Attraversato il mondo, alla fine, Luca è sempre tornato in Europa, la «sua» terra, percorsa in lungo e in largo, in tempo di guerra e di pace. In questa Europa Rastello va a scovare un progetto tanto grandioso quanto assurdo. Un treno, un grande treno che dovrebbe collegare Lisbona con Kiev, con Torino-Lione come sua parziale tratta. Detta così, «suona» bene: il treno passa via veloce oltre le frontiere ed è un ponte mobile che collega e mescola. Poi scopri che il treno è ad «alta velocità», che non c’è tracciato condiviso tra gli Stati se non sulla carta, che decine e decine di imprese con il solito codazzo di malaffare stanno mettendo le mani su un affarone che comporta sbancamenti di migliaia di ettari, buchi di montagne, denaro sottratto alle linee ordinarie – quelle utilizzate da chi «pendola» tutti i giorni tra casa e lavoro – con carrozze troppo piene, malandate e sempre in ritardo. No, il trenone ad alta velocità porta merci lungo una direttiva che sarà probabilmente superata da altri percorsi. Il «mondo dell’impresa» sembra più interessato a spartirsi la torta della «grande opera» – basterebbe questo paradosso del gigantismo nell’epoca della crisi ambientale a coprire di ridicolo il Tav – che a utilizzarne i presunti benefici, su cui anche una parte del mondo accademico esprime moltissimi dubbi. La val Susa rispolvera antiche tradizioni antagoniste, diventa un riferimento per donne e uomini di tutta Europa. Rastello va in valle, partecipa alle marce e fa da sponda al movimento fornendo dati e informazioni. Ma soprattutto percorre il fantasma di una ferrovia che non c’è ancora e che (forse, speriamo) non ci sarà mai. Il libro, Binario morto. Lisbona-Kiev. Alla scoperta del Corridoio 5 e dell’alta velocità che non c’è (con Andrea De Benedetti, Chiarelettere, 2013) resta uno dei lavori più straordinari sul TAV perché Rastello compie un viaggio lungo tutta la potenziale linea, dimostrando, chilometro per chilometro, metro per metro, vuoto per vuoto, la demenza di quel «progetto».

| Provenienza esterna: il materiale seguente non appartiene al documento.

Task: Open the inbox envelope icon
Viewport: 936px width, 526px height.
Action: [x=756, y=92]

Oggi più che mai ci piacerebbe averlo ancora qui, il giornalista d’inchiesta Luca Rastello, a controbattere pacatamente o un po’ incazzato alle bufale dei pro Tav.

Altre testi, Undici buone ragioni per una pausa (Bollati Boringhieri, 2009); Democrazia: cosa può fare uno scrittore? scritto a due mani con Antonio Pascale (Libri di Biennale Democrazia, 2011). Mai autobiografismo compiaciuto, semplicemente, dopo tanto stare per le strade, una riflessione su temi più «esistenziali» o più attenti alla responsabilità di un intellettuale militante che si prede cura ogni giorno del milieu entro cui si svolge il suo lavoro, la democrazia politica e non meno quella che dovrebbe sostanziare l’agire sociale.

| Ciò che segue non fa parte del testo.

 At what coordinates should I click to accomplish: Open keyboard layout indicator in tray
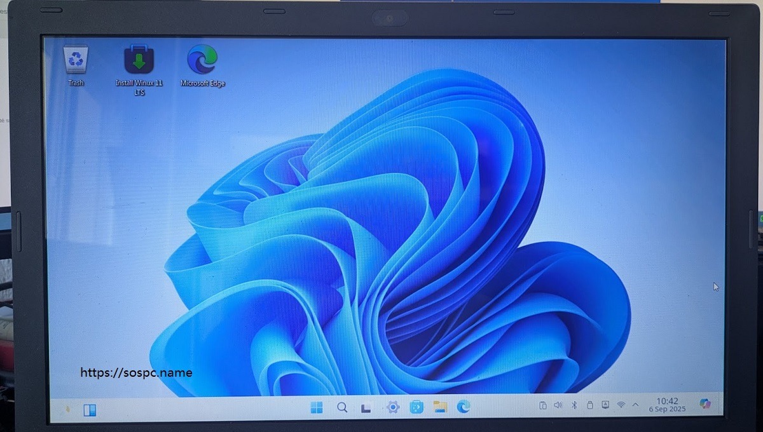(x=605, y=405)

Nel 2018, postumo, appare da Chiarelettere Dopodomani non ci sarà. Sull’esperienza delle cose ultime.


Ci manca, Rastello. Ci manca il romanzo che dopo I buoni doveva chiudere una trilogia. Ma non importa. Luca è qui, «lotta insieme a noi» e lo fa davvero con le sue informazioni, i suoi libri, i ricordi che ha lasciato agli amici, l’invito a dare serietà e solidità alle parole. Poi tace e ci offre quel sorriso mite che era tutto suo.